● Extracted records:
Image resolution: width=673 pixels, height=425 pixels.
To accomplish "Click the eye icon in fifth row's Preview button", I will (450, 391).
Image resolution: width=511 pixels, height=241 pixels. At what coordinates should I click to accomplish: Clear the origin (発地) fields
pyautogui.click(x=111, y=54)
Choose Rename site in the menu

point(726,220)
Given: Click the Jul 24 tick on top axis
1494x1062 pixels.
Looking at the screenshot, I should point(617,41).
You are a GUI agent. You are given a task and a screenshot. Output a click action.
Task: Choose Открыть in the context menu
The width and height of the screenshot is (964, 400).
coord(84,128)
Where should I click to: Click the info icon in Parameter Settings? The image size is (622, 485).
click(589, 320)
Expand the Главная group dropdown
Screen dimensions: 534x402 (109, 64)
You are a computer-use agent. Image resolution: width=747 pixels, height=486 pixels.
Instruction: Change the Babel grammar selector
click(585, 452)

● Task details: Put the record lines from the one containing "You are a computer-use" through the end of the records into a Markdown table with the columns Row and Line, numbering each row and leaving out blank lines.

● Solution for this exercise:
| Row | Line |
|---|---|
| 1 | You are a computer-use agent. Image resolution: width=747 pixels, height=486 pixels. |
| 2 | Instruction: Change the Babel grammar selector |
| 3 | click(585, 452) |